Čechov utilizza per questo personaggio la figura letteraria molto frequente all’epoca de “l’uomo inutile”.
«In Italia avevamo le maschere, in Russia c’erano alcune figure letterarie che ritornavano. Čechov ne parla anche nelle sue lettere di questa figura che lui riprende dalla tradizione del personaggio che rinuncia alla sua volontà nel quotidiano e ad ogni passione. Spesso ciò è stato interpretato dicendo “Ivanov è un depresso”, in realtà è una visione delle cose molto riduttiva perché si tratta di un personaggio con molto sfaccettature che ci parla molto dell’atteggiamento molto attuale di sfiducia verso il mondo».
Ivanov è considerato testo giovanile e minore di Čechov, cosa l’ha portata a sceglierlo?
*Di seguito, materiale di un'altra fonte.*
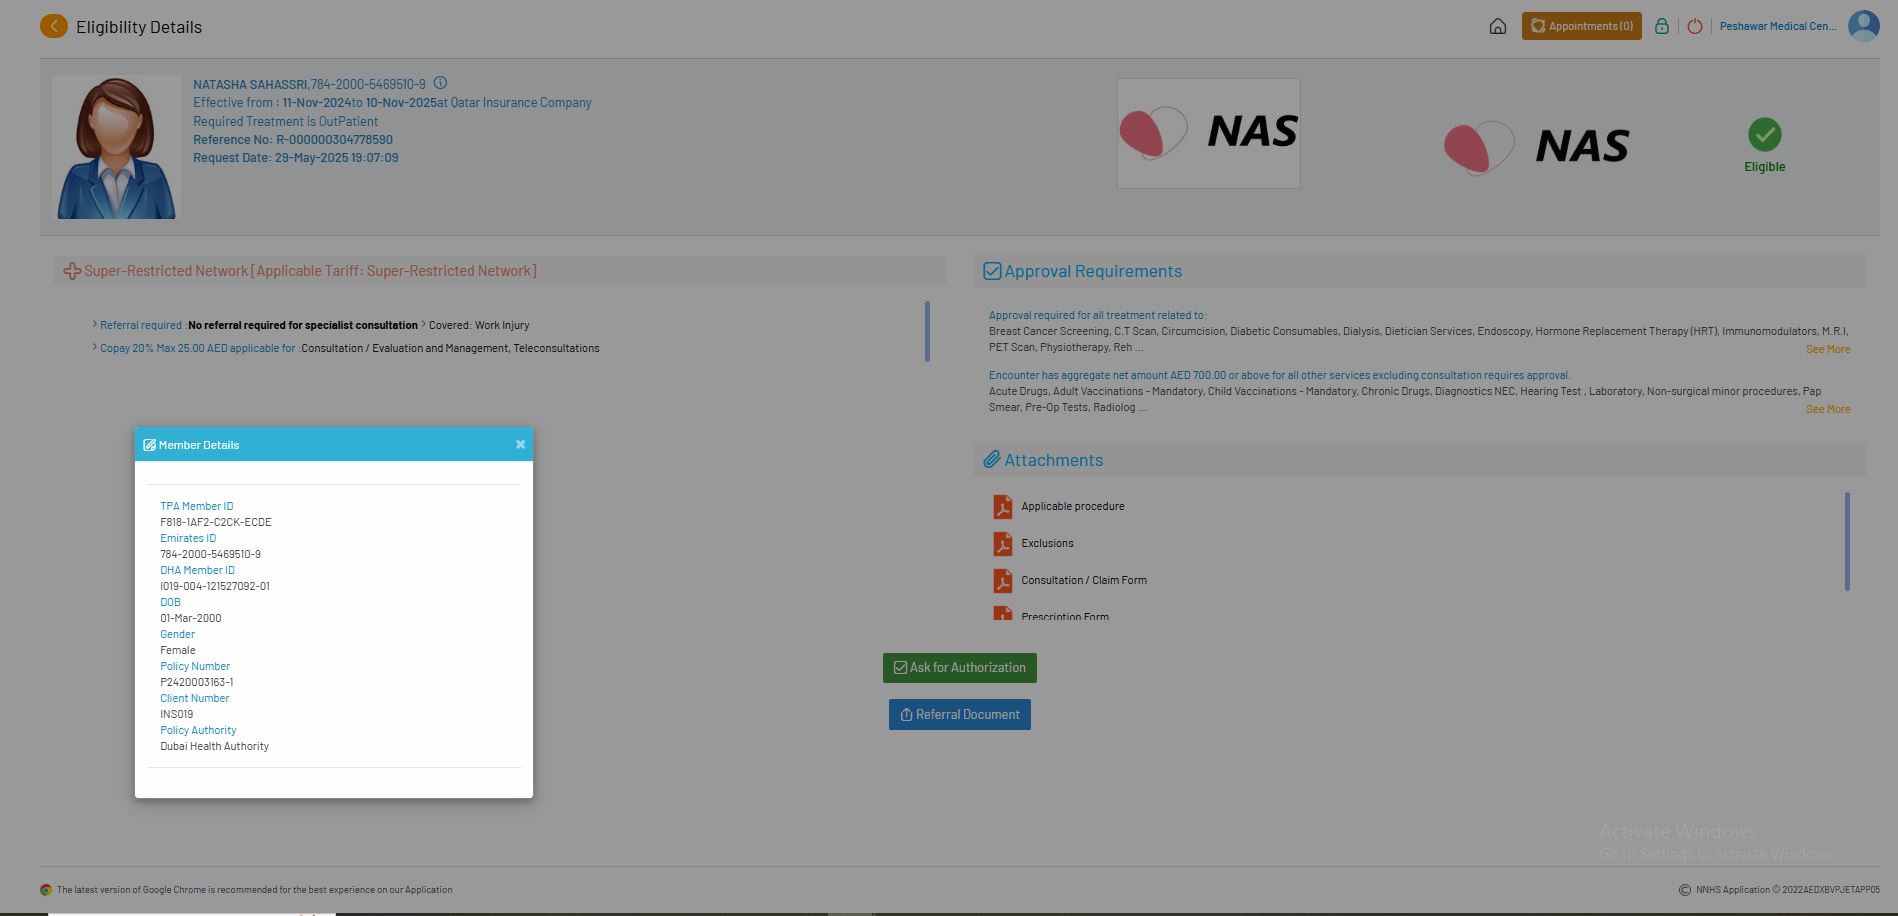Image resolution: width=1898 pixels, height=916 pixels.
Task: Click the Attachments list scrollbar
Action: tap(1846, 540)
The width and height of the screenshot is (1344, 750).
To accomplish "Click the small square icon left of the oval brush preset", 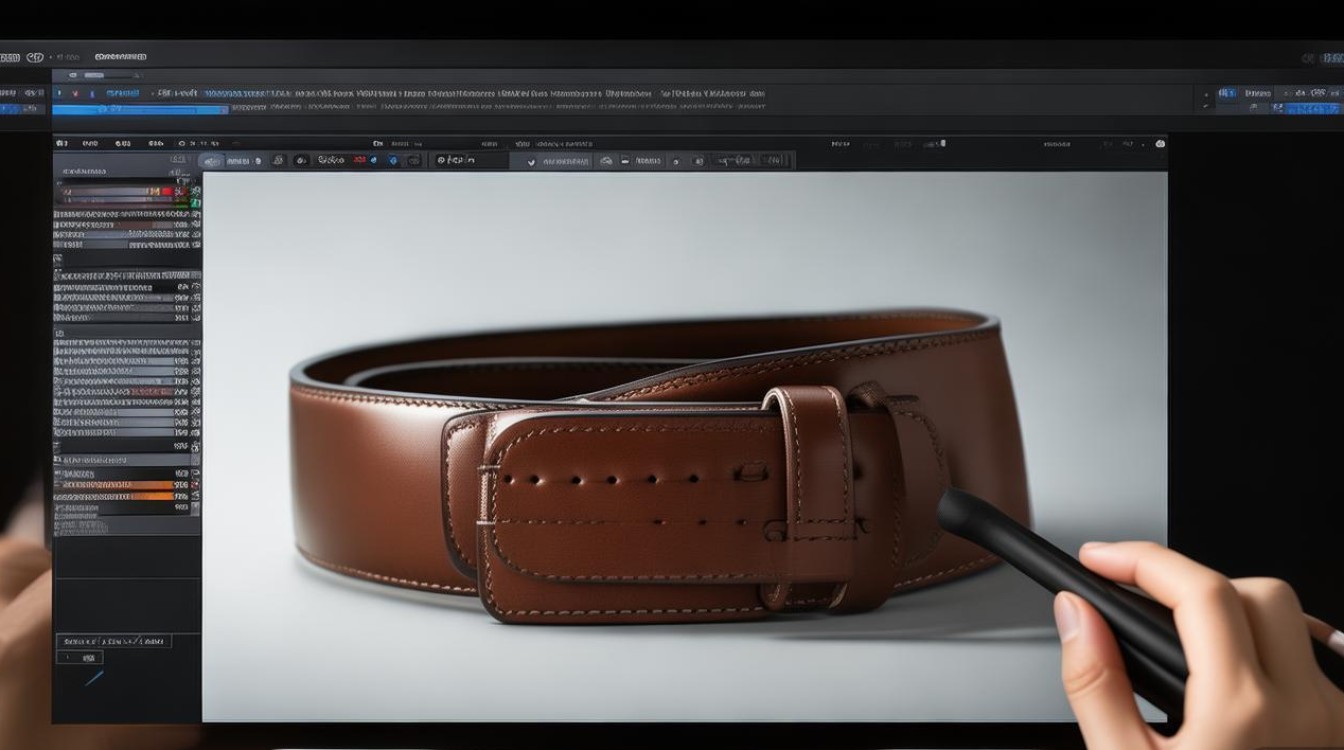I will pos(178,159).
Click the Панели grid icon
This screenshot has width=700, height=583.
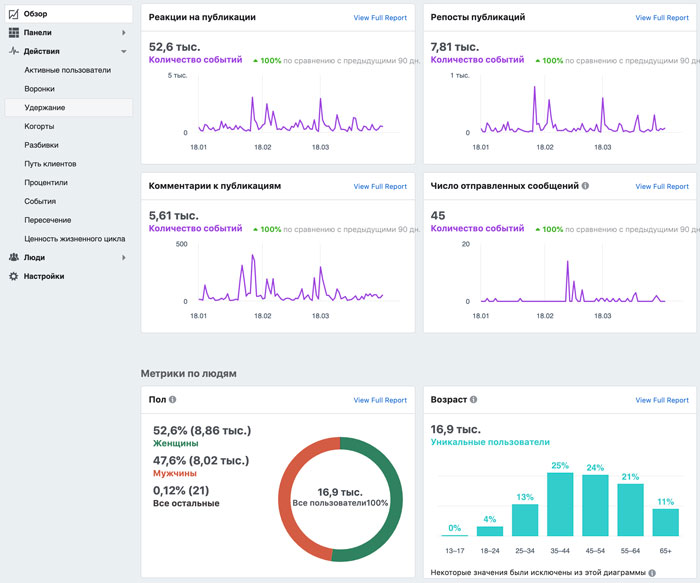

«I critici spesso dicono delle sciocchezze. In molte raccolte dei testi di Čechov Ivanov viene addirittura escluso. Sicuramente è un testo scritto da un Čechov giovane e, dal punto di vista formale e della composizione del testo, ha alcune ingenuità dovute all’inesperienza. Però Čechov non era certo uno come tutti gli altri, nemmeno a ventisette anni. Dal punto di vista dei contenuti e della spinta emotiva è alla pari e in certi punti superiore a quelli che sono considerati i suoi classici. Proprio per la giovinezza del suo autore ha una carica erotica e appassionata gigantesca. Questo è stato il motivo che mi ha portato a metterlo in scena. Inoltre parla di un epoca vicino al baratro, come è quella della Russia poco prima della rivoluzione, che ha molto a che vedere con il periodo che viviamo oggi».
In che modo si relaziona con la tradizione del Čechov di Stanislavskij che ha segnato molto la lettura che viene fatta dei testi dell’autore russo?
«Ho un ottimo rapporto con Stanislavskij, meno con il Čechov dei miei contemporanei. L’in­segnamento di Stanislavskij è stato quanto mai rivoluzionario. I documenti delle lezioni di Stanislavskij e del suo “teatro nuovo” sono stato motivo di una grande rivoluzione teatrale e sono ancora grande motivo di speranza per chi fa teatro oggi. È un insegnamento sempre nuovo. La rivoluzione compiuta da Stanislavskij attraverso le parole di Čechov è stata magnifica. Čechov però è sempre stato interpretato in Italia in una maniera lugubre, pesante e noiosa. Il nostro Čechov è tutt’altro. Avevamo il desiderio di raccontare il divertimento e la passione di Čechov, che spesso viene trasformato in spettacoli tediosi».
Beh, il concetto di noia era molto presente nei testi di Čechov, forse per quello alcuni suoi colleghi hanno franteso…
«L’errore è stato tradurre il concetto di noia che è in effetti molto presente nei testi, con il nostro concetto di noia alla occidentale. Ovvero una noia passiva, quella che ti fa abbandonare sul divano con il telecomando in mano. La noia per i russi di quel periodo era invece un momento di nevrastenia e di grande azione. La noia era la resistenza alla paura del vuoto».